The Market

Concessions up, luxury prices down in Manhattan's rental market

Share this Article

This year's October market report from Douglas Elliman has good and bad news for renters. First, the good stuff: The market share of landlord concessions hit a record high (representing 23.9 percent of total apartments), double the number compared to the same month last year. Marketing time, negotiability, and vacancy all expanded. And as we've been hearing for a while now, the entry market has seen price gains, while rents in the luxury market have declined. Interestingly, rents in doorman buildings also fell as non-doorman rents edged higher.

"Concessions are the big story," says appraiser Jonathan Miller of Miller Samuel, who authored the report. Concessions represented the larges share of the market since he started tracking them six years ago.

The other big story: non-doorman vs. doorman buildings. "Rents are up 1.8 percent in non-doorman buildings, and down 0.8 percent in doorman buildings," he says. And the concession market is at 31.4 percent in the doorman market, and 16.6 percent in the non-doorman market, Miller says. 

But rents are still very high—with the median coming in at $3,400 (up 0.3 percent), and that's causing an overflow into the suburbs, says Miller. 

"This past quarter, Westchester County had the most sales of any quarter in the last 35 years. That's because even with concessions rising, rents are high. Fairfield County in Connecticut saw the most sales in more than a decade. Long Island saw the most sales in 14 years," he says.

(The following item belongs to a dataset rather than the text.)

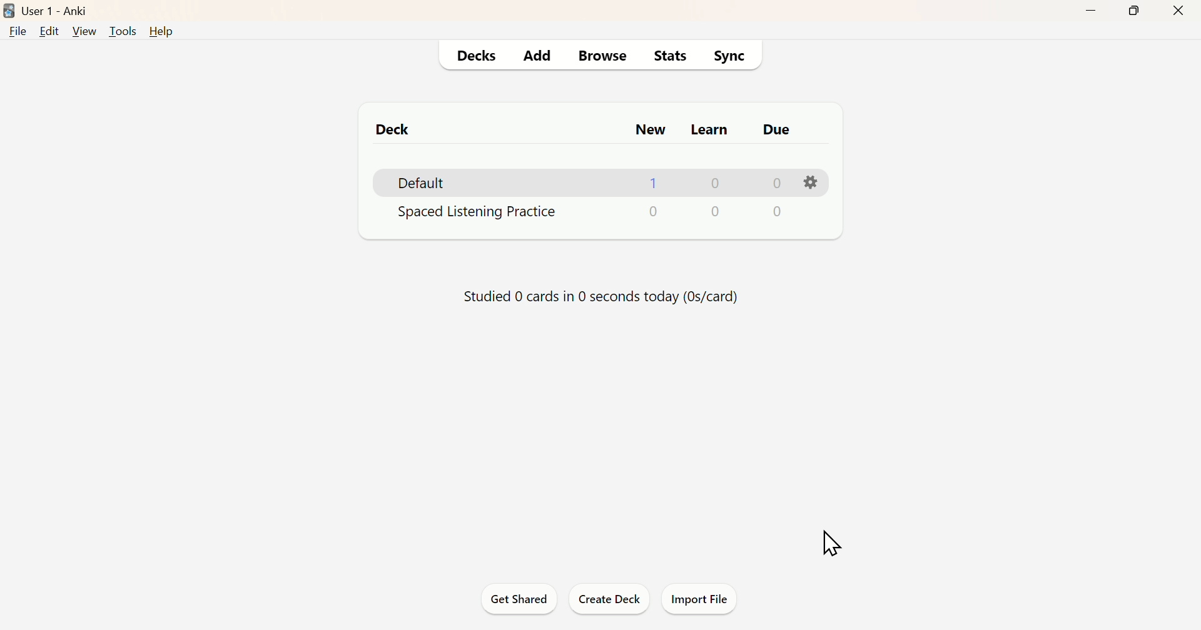 This screenshot has height=630, width=1201. What do you see at coordinates (809, 184) in the screenshot?
I see `options` at bounding box center [809, 184].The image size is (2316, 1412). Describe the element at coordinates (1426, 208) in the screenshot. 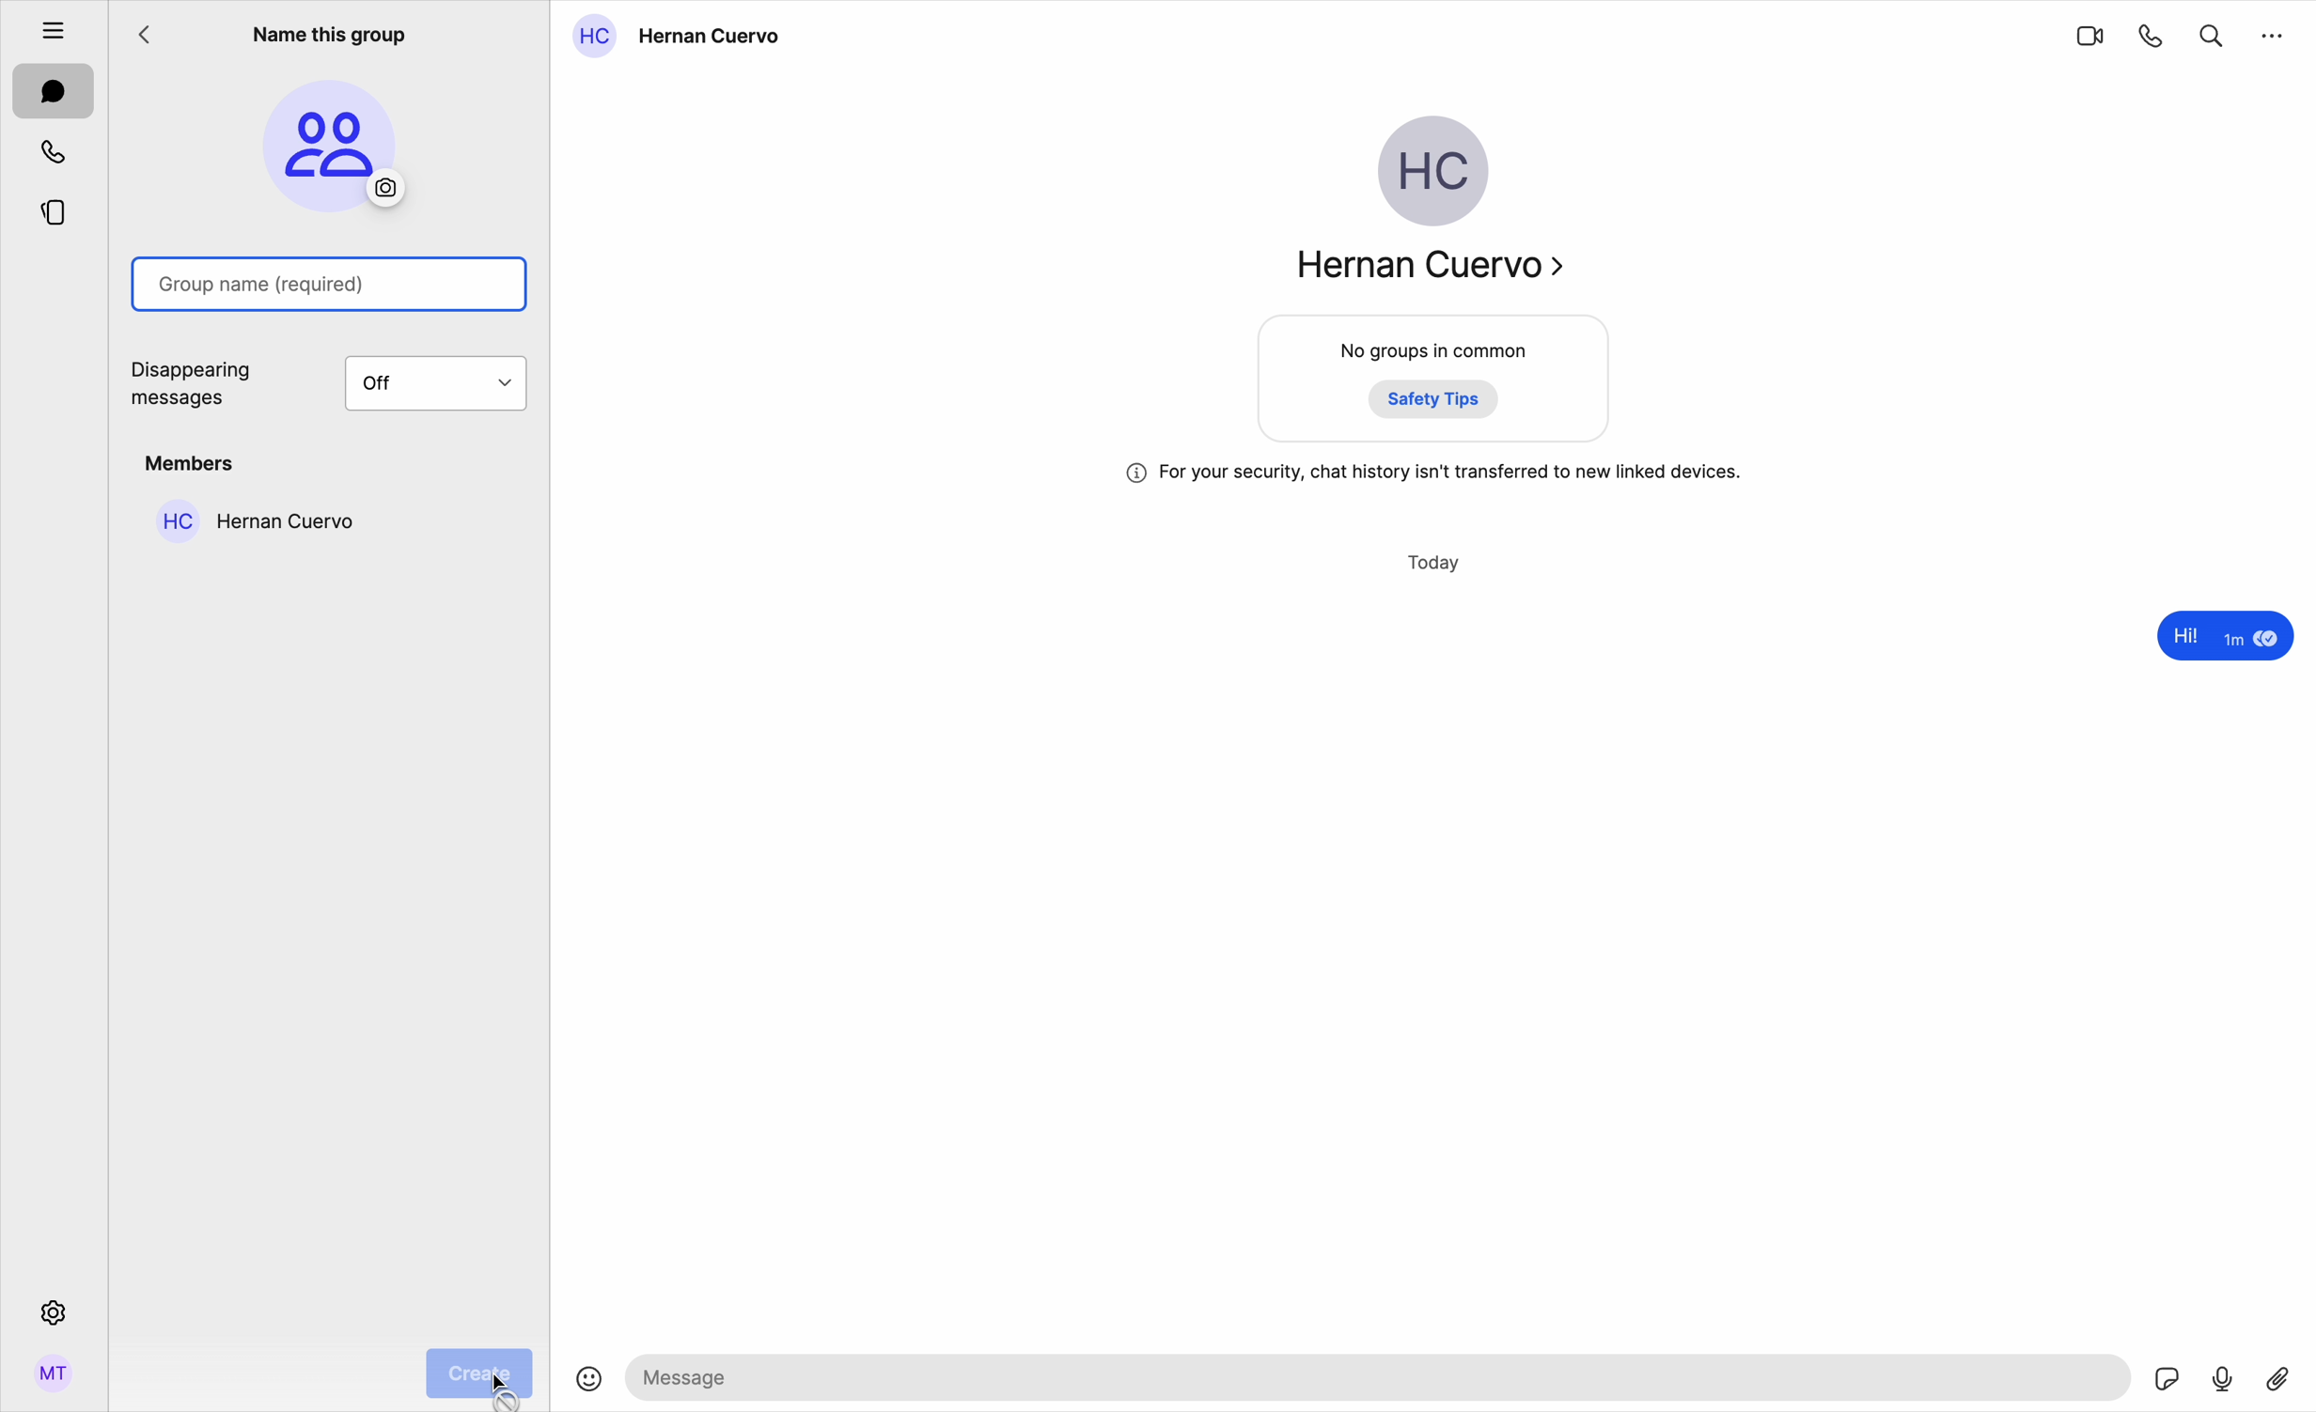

Wondering what exactly you can get for $3,400 a month in Manhattan? Scroll below for three apartments (and one extra in Brooklyn, where the median rental price slipped 0.3 percent to $2,875):

This furnished midtown studio comes complete with a flatscreen TV and custom recessed lighting. The building, at 145 West 58th Street, is steps from Central Park. $3,450/month, no broker's fee.
 

A fully furnished, move-in ready one-bedroom in a townhouse with high-end European stainless steel appliances that have hardly been used; Corian countertops and custom wood cabinets. The kitchen is even fully stocked.$3,400/month, no broker's fee.

A recently renovated two-bedroom in a well maintained walk-up in the East Village. $3,400/month.

A modern one-bedroom with Brazilian wood floors and floor-to-ceiling windows at the Toren, a luxury building in downtown Brooklyn. $2,875/month.